Coal India Ltd, the country’s monopoly miner and the world’s largest producer, supplied 156.15 million metric tonnes in the four months ended 31 July, a 10.5% boost compared with the previous year and more than double the increase for the same period in 2014. As a result, the country’s total coal imports may hardly rise this year, according Mjunction Services Ltd.
“India’s thermal coal imports will come down drastically in the coming years, if not end altogether,” Anil Swarup secretary at the ministry of coal, said in an interview. “We have put the processes in place and results will show.”

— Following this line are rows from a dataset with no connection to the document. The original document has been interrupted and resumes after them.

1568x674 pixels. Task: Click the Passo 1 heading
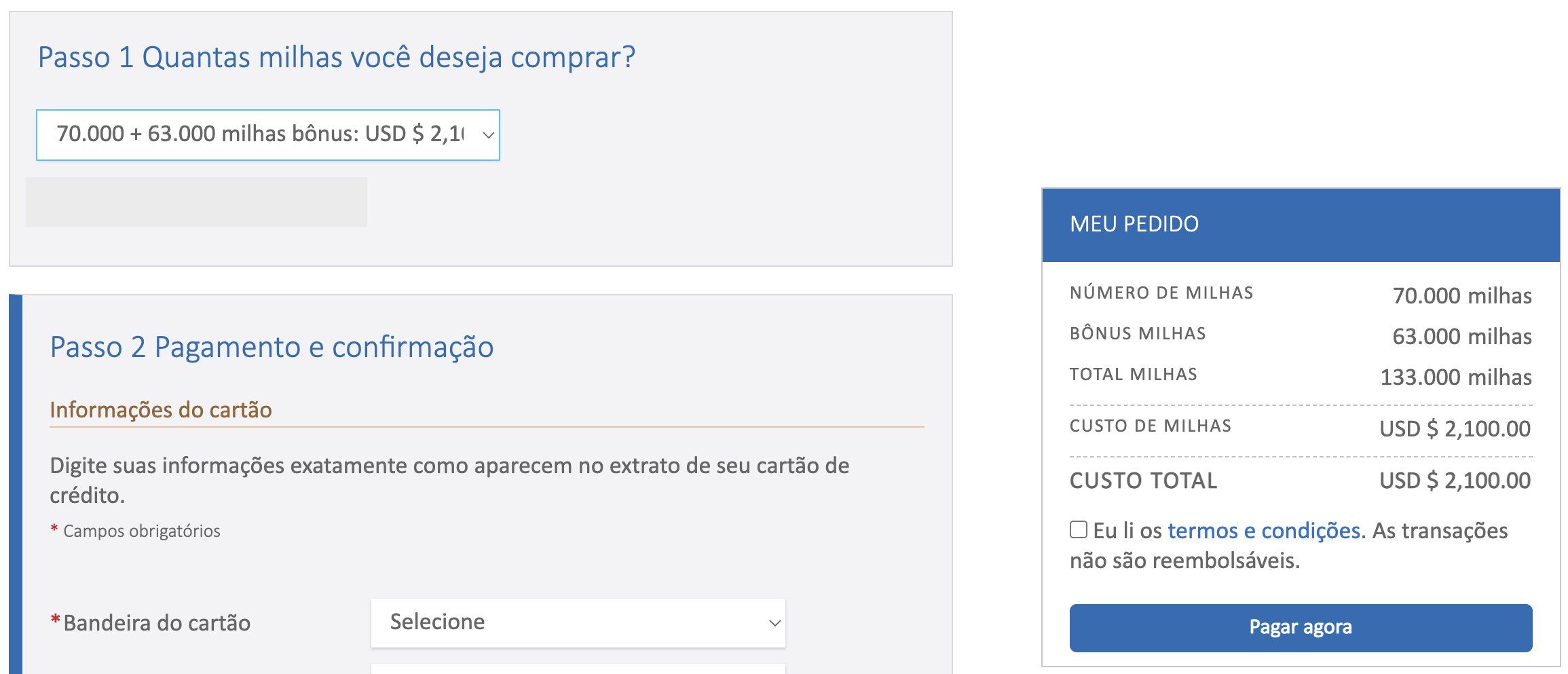pos(337,57)
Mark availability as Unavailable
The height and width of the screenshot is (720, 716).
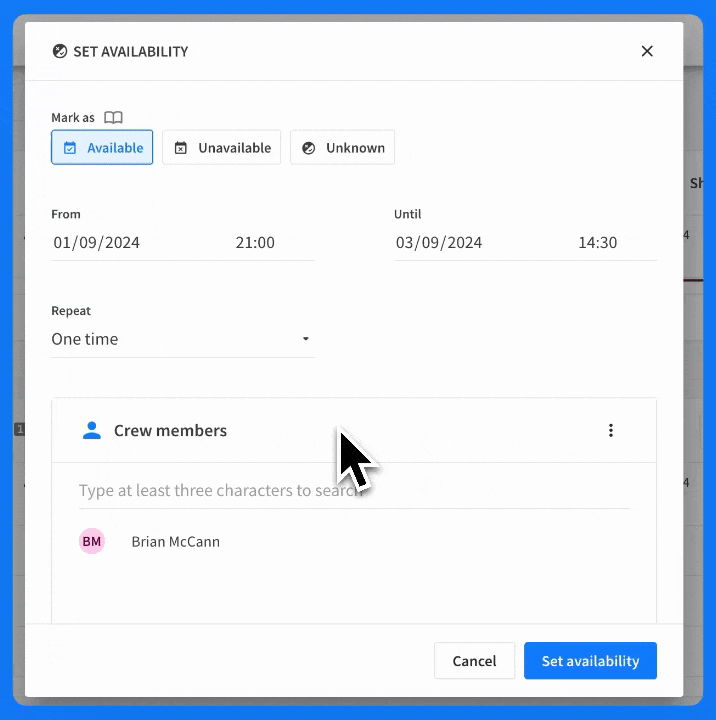point(221,148)
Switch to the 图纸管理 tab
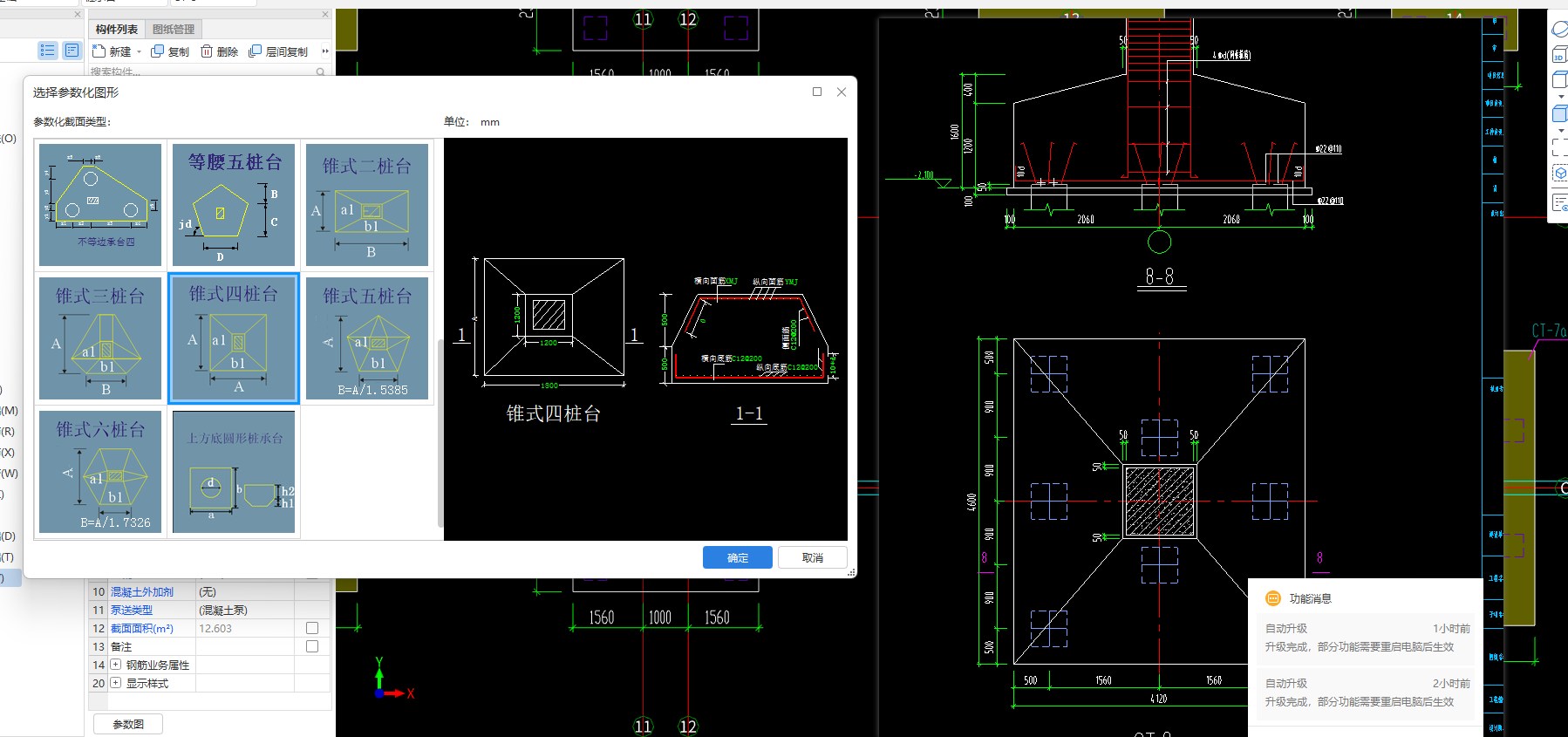1568x737 pixels. tap(174, 29)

Global thermal coal prices have sunk near a five-year low amid a glut of the fuel and slowing demand from China, the world’s biggest buyer. The likelihood of a revival in prices depends on India’s production lagging the country’s demand, according to Bloomberg Intelligence.
Coal shipments to India increased at an annual compounded rate of 19% over the past four fiscal years, according Mjunction Services, a Kolkata, India-based commodities auction platform. That fuelled forecasts that the South Asian economy may surpass China as the biggest importer of power station coal. Given the boost in domestic production, purchases of both thermal and coking varieties may only rise by about half a percent to 240 million tonnes in the year to 31 March, Mjunction forecasts.

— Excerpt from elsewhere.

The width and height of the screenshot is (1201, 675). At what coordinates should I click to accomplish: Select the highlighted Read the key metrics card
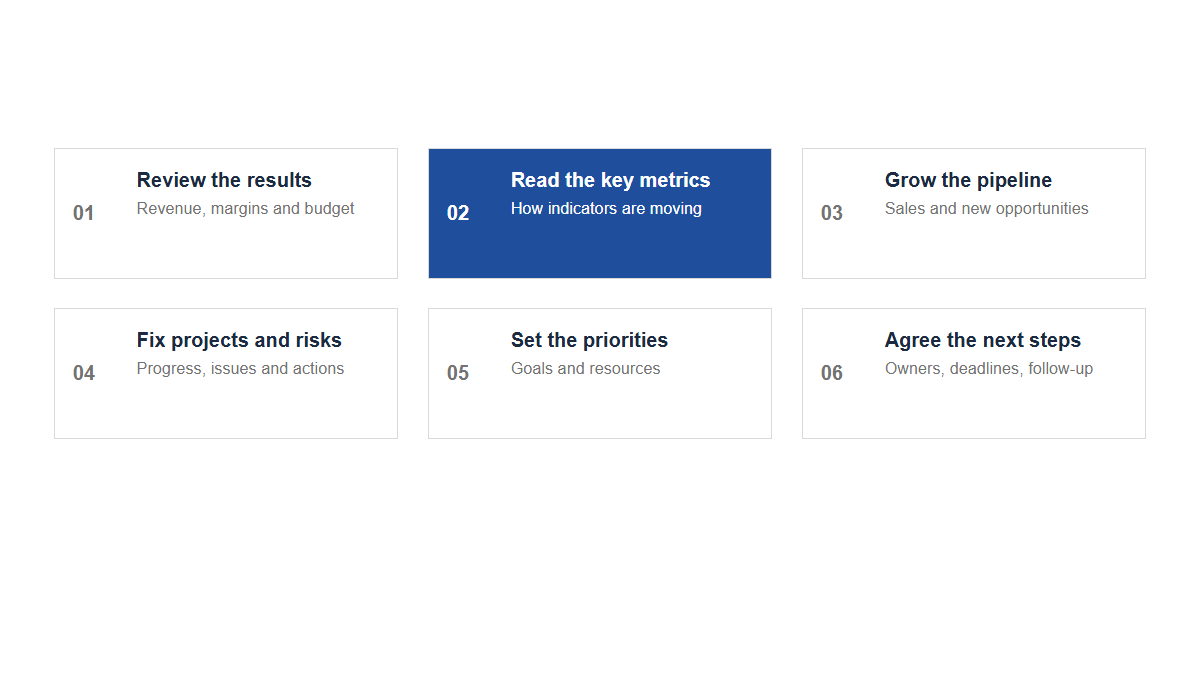[x=600, y=213]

“Indian demand was the only one that could move the needle,” Andrew Cosgrove, a US-based analyst at Bloomberg Intelligence, said last week. “There’s nobody else on the horizon.”

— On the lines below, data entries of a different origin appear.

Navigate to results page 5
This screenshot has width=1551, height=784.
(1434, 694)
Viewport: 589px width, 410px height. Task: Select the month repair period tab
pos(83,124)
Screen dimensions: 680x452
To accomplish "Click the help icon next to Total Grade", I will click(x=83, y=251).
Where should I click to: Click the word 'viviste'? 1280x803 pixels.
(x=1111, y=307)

Australia’s Newcastle coal, an Asian benchmark, has slumped to about $60 a ton from as much as $136.30 in early 2011. Global supply will outpace demand by 8.5 million tons this year, compared with a balanced market last year, analysts at Morgan Stanley said in report in June. The surplus will expand to as much as 15.8 million tons by 2019.
The spurt in output is a result of intense monitoring of projects and greater cooperation with states, which has led to faster land purchases, one of the main hurdles for Coal India, which produces about 80% of India’s coal, Swarup said.
The miner, which has been blamed for missing output targets, has been able to acquire 2,000 hectares of land in the past year and has received approvals for more than 40 new mining projects, he said. Coal India will report first-quarter earnings Wednesday.
“We have been able to convince the states that more mining brings them more revenues in terms of royalty,” Swarup said in the interview last week. “That has made land acquisition faster and easier. We have also worked with the environment ministry to ensure decisions are made on time.”
Work is also under way to build three new railway lines connecting untapped mines that hold the potential to produce 300 million tons of coal every year. These lines should be ready by the end of 2017, Swarup said. The results are starting to show. Stocks at power plants are plentiful, a departure from previous years when coal supplies dropped to critical levels.